--- START Provided data ---

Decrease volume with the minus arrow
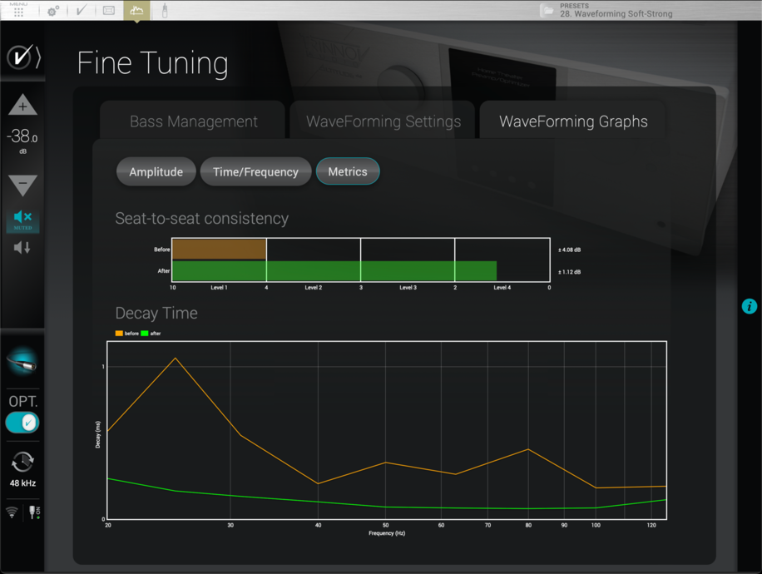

--- END Provided data ---
--- START Provided data ---

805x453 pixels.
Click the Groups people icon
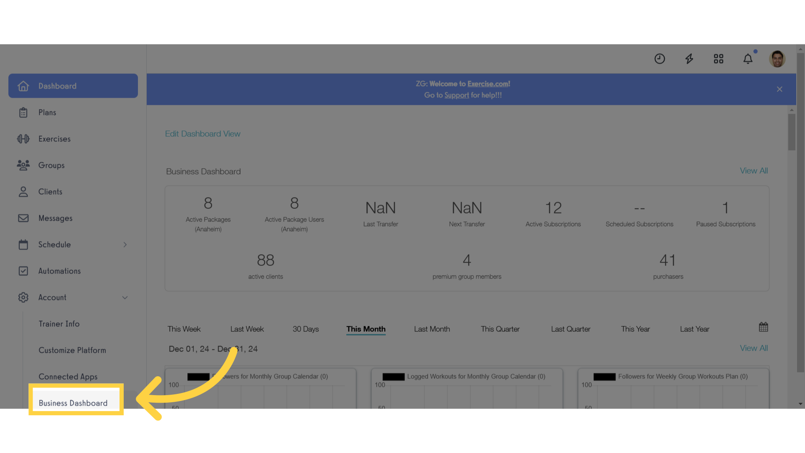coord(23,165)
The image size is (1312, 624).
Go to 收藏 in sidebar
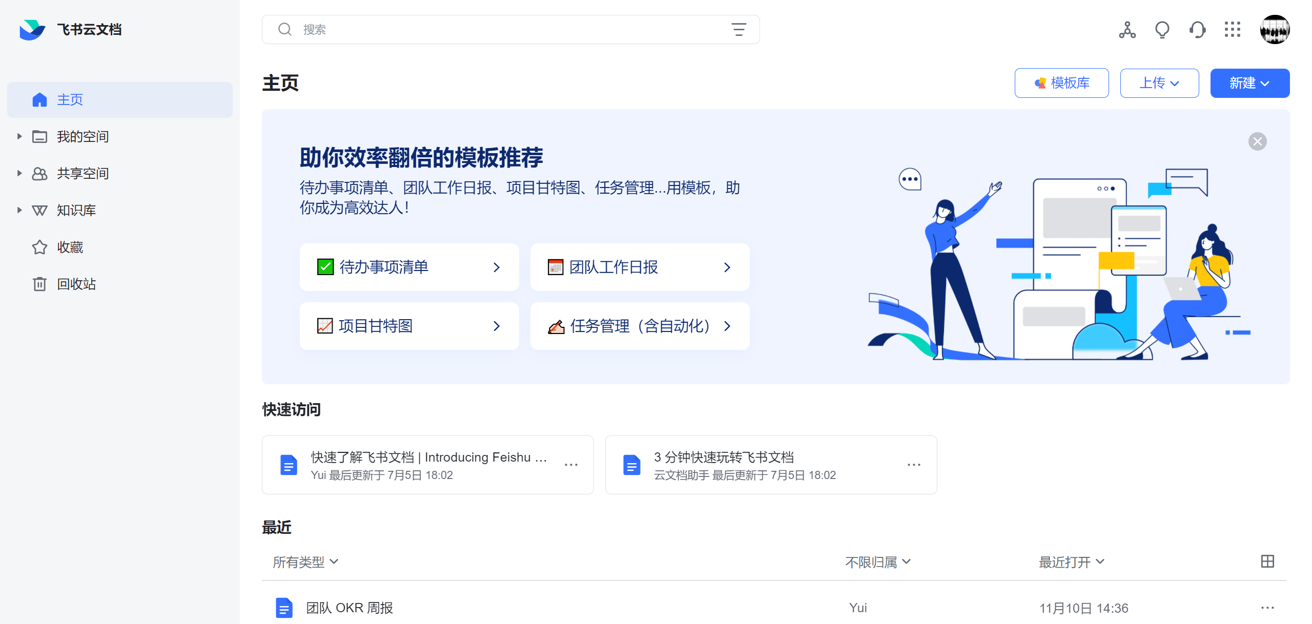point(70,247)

--- END Provided data ---

Copy the rows verbatim from the line containing "805x453 pixels." through the line containing "point(70,247)", leaving out the pictures.

805x453 pixels.
Click the Groups people icon
coord(23,165)
The image size is (1312, 624).
Go to 收藏 in sidebar
point(70,247)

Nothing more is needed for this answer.